Development station 42 may contain a two component developer mix which comprises a dry mixture of toner and carrier particles. Typically the carrier preferably comprises high coercivity (hard magnetic) ferrite particles. As a non-limiting example, the carrier particles may have a volume-weighted diameter of approximately 30μ. The dry toner particles are substantially smaller, on the order of 6μ to 15μ in volume-weighted diameter. The rotating magnetic core 46 and the rotating shell 44 may be rotatably driven by a motor or other suitable driving means. Relative rotation of the core 46 and shell 44 moves the developer through a development zone in the presence of an electrical field. In the course of development, the toner selectively electrostatically adheres to DSM 32 to develop the electrostatic images thereon and the carrier material remains at development station 42. As toner is depleted from the development station due to the development of the electrostatic image, additional toner may be periodically introduced by a toner auger into development station 42 to be mixed with the carrier particles to maintain a uniform amount of development mixture. This development mixture is controlled in accordance with various development control processes. Single component developer stations (those having magnetized toner without a separate carrier), as well as conventional liquid toner development stations, may also be used. For simplicity, developer is used in the following discussions to refer to single-component developer or two-component developer, however, it should be understood that either single component developer or two-component developer may be used with the embodiments described herein and with the claimed invention.

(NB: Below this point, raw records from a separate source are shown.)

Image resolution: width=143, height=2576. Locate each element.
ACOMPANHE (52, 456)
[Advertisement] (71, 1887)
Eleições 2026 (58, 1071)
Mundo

A transfer station 48 in printing engine 30 moves a receiver sheet 50 into engagement with the DSM 32, in registration with a developed image to transfer the developed image to receiver sheet 50. Receiver sheets 50 may be plain or coated paper, plastic, or another medium capable of being handled by the print engine 30. Typically, transfer station 48 includes a charging device for electrostatically biasing movement of the toner particles from DSM 32 to receiver sheet 50. In this example, the biasing device is roller 52, which engages the back of sheet 50 and which may be connected to a programmable voltage controller that operates in a constant current mode during transfer. Alternatively, an intermediate member may have the image transferred to it and the image may then be transferred to receiver sheet 50. After transfer of the toner image to receiver sheet 50, sheet 50 is detacked from DSM 32 and transported to fuser station 54 where the image is fixed onto sheet 50, typically by the application of heat and/or pressure. Alternatively, the image may be fixed to sheet 50 at the time of transfer.
A cleaning station 56, such as a brush, blade, or web is also located beyond transfer station 48, and removes residual toner from DSM 32. A pre-clean charger (not shown) may be located before or at cleaning station 56 to assist in this cleaning. After cleaning, this portion of DSM 32 is then ready for recharging and re-exposure. Of course, other portions of DSM 32 are simultaneously located at the various workstations of print engine 30, so that the printing process may be carried out in a substantially continuous manner.
A controller provides overall control of the apparatus and its various subsystems with the assistance of one or more sensors which may be used to gather control process input data. One example of a sensor is belt position sensor 58.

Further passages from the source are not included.